(Beginning of RECORDED DATA)

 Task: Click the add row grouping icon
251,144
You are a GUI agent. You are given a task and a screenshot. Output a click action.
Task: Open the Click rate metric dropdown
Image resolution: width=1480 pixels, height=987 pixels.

(End of RECORDED DATA)

» WORK REQUEST: Restate word for word the lines above, beginning with the one that contains "You are a GUI" and ending with the last line.

» EXERCISE ANSWER:
You are a GUI agent. You are given a task and a screenshot. Output a click action.
Task: Open the Click rate metric dropdown
Image resolution: width=1480 pixels, height=987 pixels.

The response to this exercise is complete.